## WHAT NEEDS TO BE DONE:
The material below includes pictures; leave them out and return only the lines between the line containing "Where should I" and the line containing "The height and", inclusive, word for word.

## RECORDS TO PROCESS:
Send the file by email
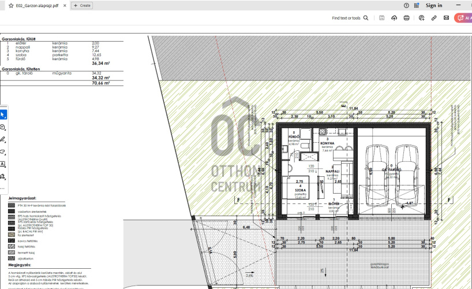Image resolution: width=472 pixels, height=289 pixels. 446,18
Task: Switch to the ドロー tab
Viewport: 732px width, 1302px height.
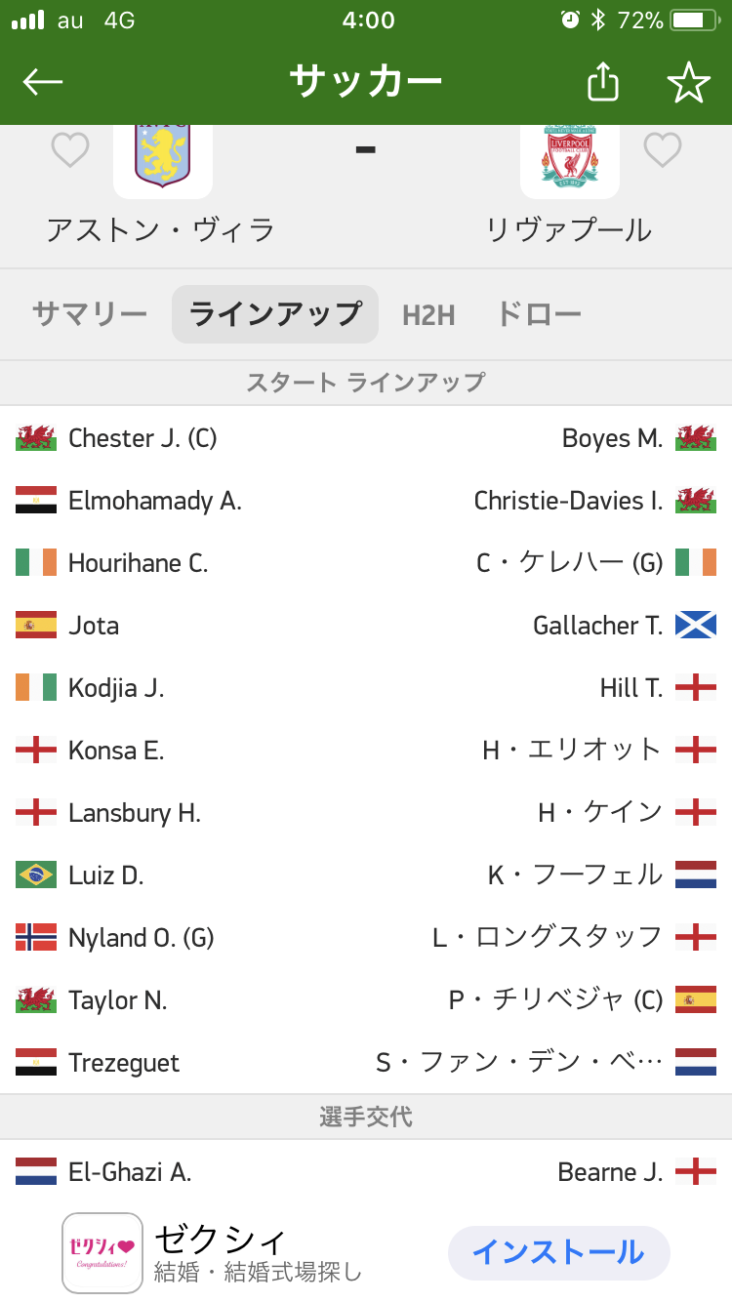Action: 539,314
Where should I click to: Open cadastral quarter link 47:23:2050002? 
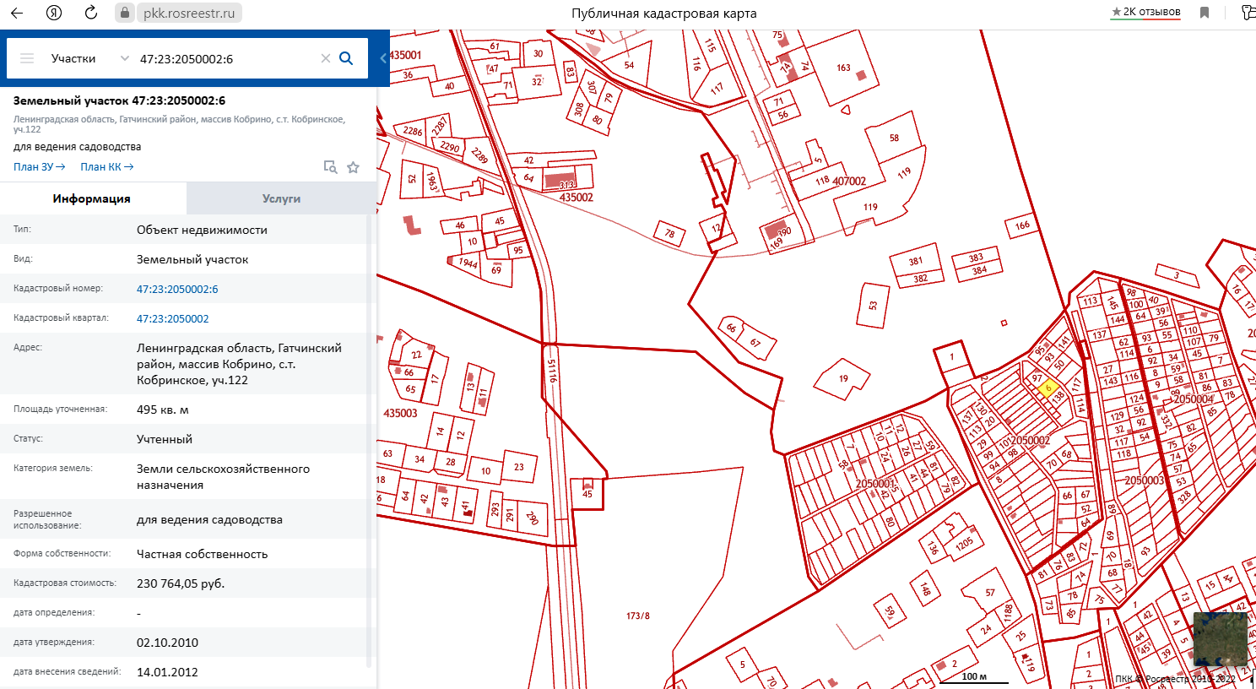(173, 318)
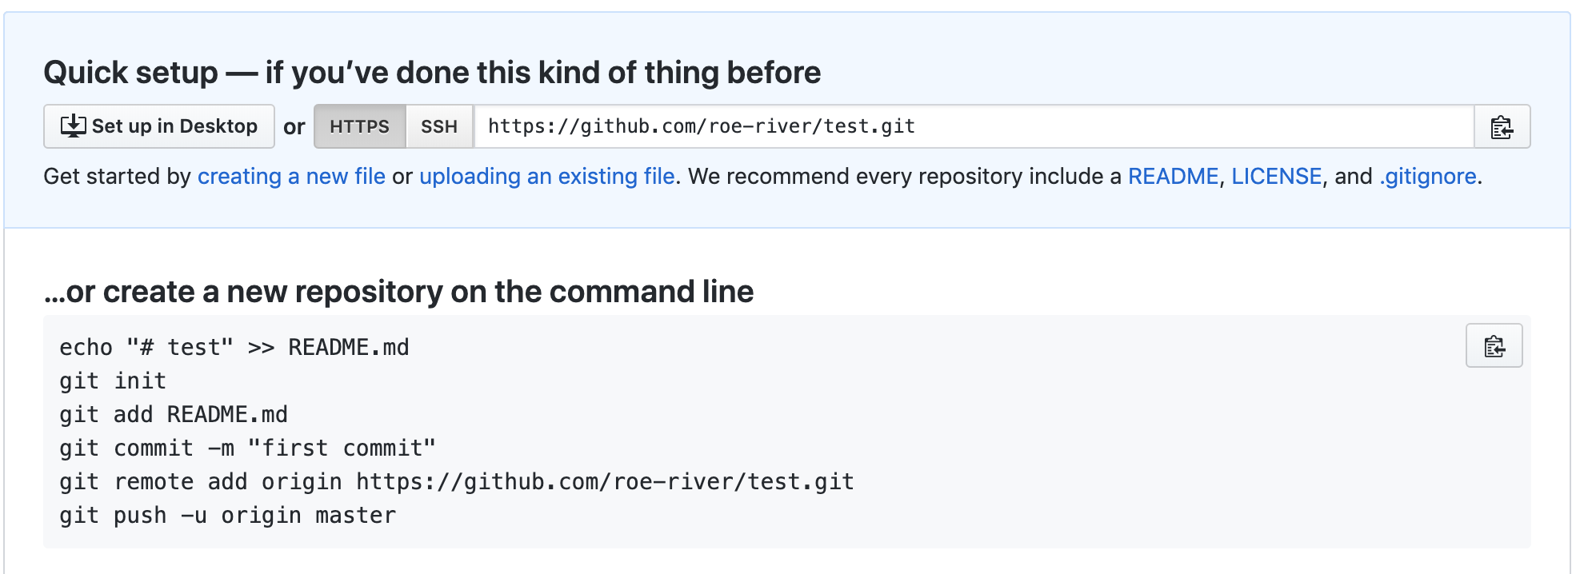Click the git init command line
The width and height of the screenshot is (1576, 574).
(x=113, y=381)
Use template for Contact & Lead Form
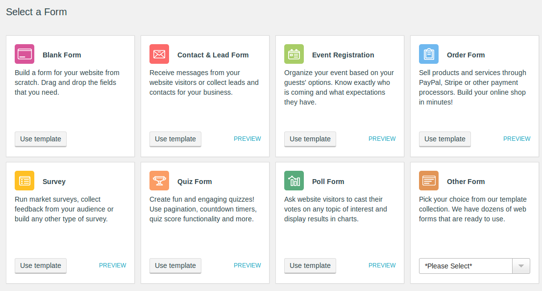 pyautogui.click(x=175, y=139)
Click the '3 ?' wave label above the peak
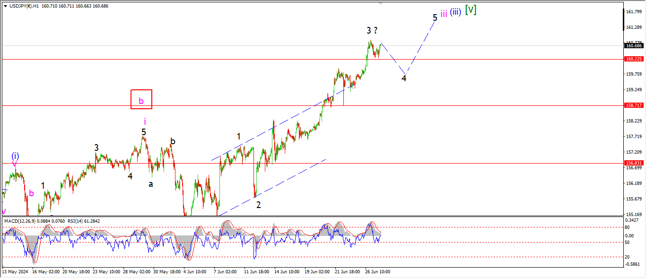Viewport: 646px width, 278px height. pos(372,31)
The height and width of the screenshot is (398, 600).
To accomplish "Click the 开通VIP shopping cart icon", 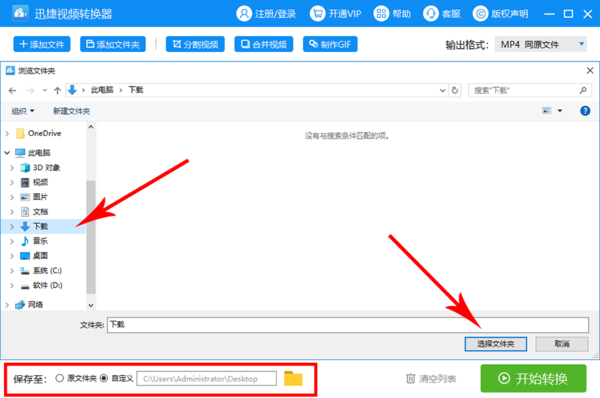I will 317,14.
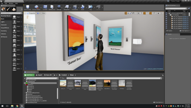Open Cinematics from the toolbar
191x108 pixels.
point(75,8)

## ANSWER SPACE:
Where should I click to: Open cadastral quarter link 47:23:2050002? 
(173, 318)
Click the git init command line
The width and height of the screenshot is (1576, 574).
(x=113, y=381)
Use template for Contact & Lead Form
 pyautogui.click(x=175, y=139)
Click the '3 ?' wave label above the peak
Viewport: 646px width, 278px height. pos(372,31)
The height and width of the screenshot is (398, 600).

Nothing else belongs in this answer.